Morneau Shepell’s May 2020 Pension Risk Bulletin
Morneau Shepell’s Pension Risk Transfer Team publishes a periodic Pension Risk Bulletin to provide pension risk transfer and risk management updates and views to defined benefit pension plan sponsors in Canada. The May 2020 edition of the Pension Risk Bulletin addresses the impact of the COVID-19 pandemic for plan sponsors and for their risk management and risk transfer strategies.
- As a result of the pandemic, several risks faced by defined benefit (DB) plans have materialized in the first quarter of 2020. The current crisis greatly exceeds any prior perfect storm from the standpoint of DB plans. Some of the economic risks for DB plans in the current context include equity risk, interest rate risk, credit risk, liquidity risk and funding risk.
- The effectiveness of risk management strategies is being tested. Interest rate risk hedges, such as Liability Driven Investment (LDI) strategies, may become less effective given the current level of interest rates.
- Pension regulators across Canada have announced a variety of temporary measures, such as relief measures on solvency special payments and suspension of buy-out transactions.
- With quantitative easing and the accommodating policy of the central banks, risk free rates are slowly converging to 0% across the yield curve, creating a potential issue for pension plan assets that may yield significantly less than inflation.
- The makeup of a pension plan’s discount rate (and liabilities) has changed over the last 4 months.
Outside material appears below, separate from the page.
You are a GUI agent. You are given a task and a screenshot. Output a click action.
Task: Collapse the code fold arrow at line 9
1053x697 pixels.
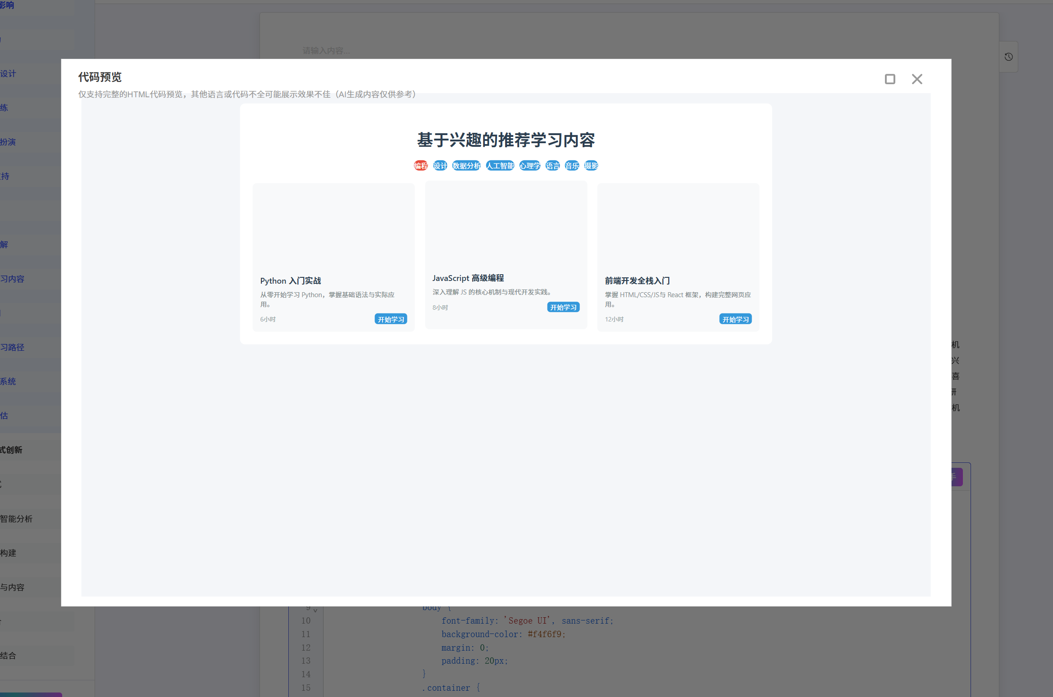315,610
Government of Canada bond yields have declined and corporate credit spreads have widened, affecting solvency and accounting liabilities differently.
- Pension plan setbacks in funded status and the markets’ illiquidity have contributed to reduced demand for pension risk transfers even though the supply from insurers is steady for the most part. Most insurers are still open for business and actively providing quotes when requested. They have adapted their quoting methodologies to deal with the large intra-day movements in spreads and liquidity issues seen at the end of the first quarter.
- In the short term, plan sponsors and administrators should be asking themselves some important questions:
- Has my pension risk budget changed?
- Am I spending my risk budget efficiently?
- Can I still transfer some or all of my pension risk?
- Do I have the right governance structure to supervise, manage and administer my pension investments?